Cook, who visited the Green & White at the end of July, signed his contract Wednesday, but won't practice for at least a week because he's expecting the birth of his first child. Once he acclimates himself to his new teammates and offense, the Jets will have dealer's choice how to attack defenses.
"It's a problem," defensive coordinator Jeff Ulbrich said. "Typically, when you study an offense, they have some strengths whether it's passing game or running game. Not very often do teams in the NFL have both and I really believe offensively, we're developing that – the ability to be explosive in the passing game, the ability to be explosive in the running game. A lot of different weapons, a lot of guys you have to pay attention to. From a defensive perspective, it's an absolute nightmare."
Saleh added of Cook, who ran for 86 yards and 1 touchdown for the Vikings against the Jets last season: "He's not a trick back either.

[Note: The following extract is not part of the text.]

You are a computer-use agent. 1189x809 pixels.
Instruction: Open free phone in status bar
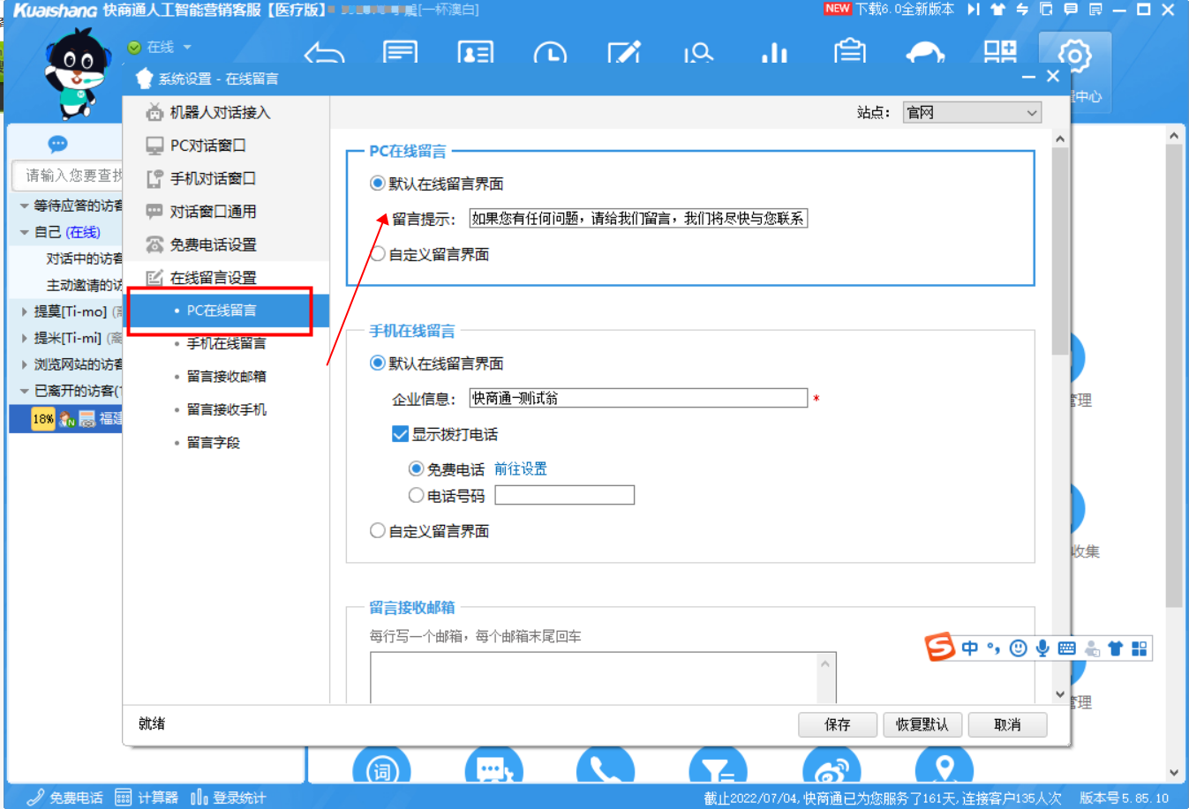65,798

You can turn around and hand him the ball and he can run downhill. He's done it for a long time. I look at it like our D-line, you can never have enough. Let them rotate, be fresh, get downhill and wear people out."

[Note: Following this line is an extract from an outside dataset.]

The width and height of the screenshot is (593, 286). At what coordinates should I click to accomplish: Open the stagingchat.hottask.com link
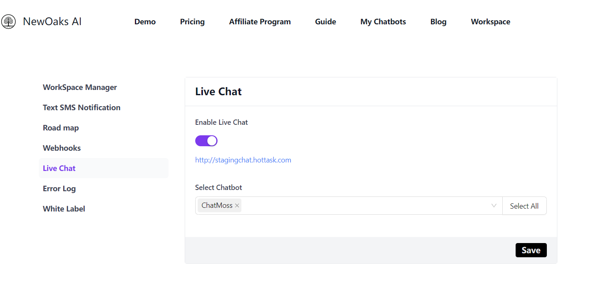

The Vikings released Cook in early June coming off a season where the Florida State product drafted in the second round in 2017, ran for 1,173 yards, sixth in the NFL, and 8 touchdowns.

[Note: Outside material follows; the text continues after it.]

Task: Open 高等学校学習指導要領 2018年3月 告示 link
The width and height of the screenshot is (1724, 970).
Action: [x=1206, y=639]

After six seasons as the workhorse in Minnesota, Cook could serve as a sous chef in the Jets backfield that returned Breece Hall Tuesday and includes Michael Carter and Zonovan Knight, as well as rookie Israel Abanikanda, who's flashed in the preseason. It's a good problem to have, but Joe Douglas, Saleh & Co. will have a tough decision to make on Aug. 29, cutdown day.
"It's nuts," Carter said of the talent in the RBs room. "I can't believe I'm in a room like this. It's cool though because however things play out, you can't really control that. I was told by Coach [Saleh] that this doesn't change anything for me, but it might. Nobody has the perfect formula for this deal. That's why all I can do is grind and let the chips fall where they may. But the room we have right now, it's nuts. You can't get this on Madden."
Offensive coordinator Nathaniel Hackett told reporters the best offense he's been a part of during his 15 years coaching in the NFL was the 2020 Packers. That unit featured three running backs – Aaron Jones, Jamaal Williams and A.J. Dillon. They combined for 1,851 yards and 13 touchdowns and averaged 5.1 yards per carry.
Green Bay finished top 10 in nearly every offensive category and led the league in red-zone efficiency (80%), time of possession (32:28) and points per game (31.8). Aaron Rodgers threw for 4,299 yards and led the league with 48 touchdowns (5 interceptions) while completing an NFL-high 70.7% of his passes. His 121.5 rating and 9.6 yards per attempt also led the league. Rodgers was named MVP.
"I've always said the best friend of a quarterback is the run game," Hackett said. "It does matter if you're Aaron Rodgers or anybody. If you can run the football, it's going to open up a lot down the field for him."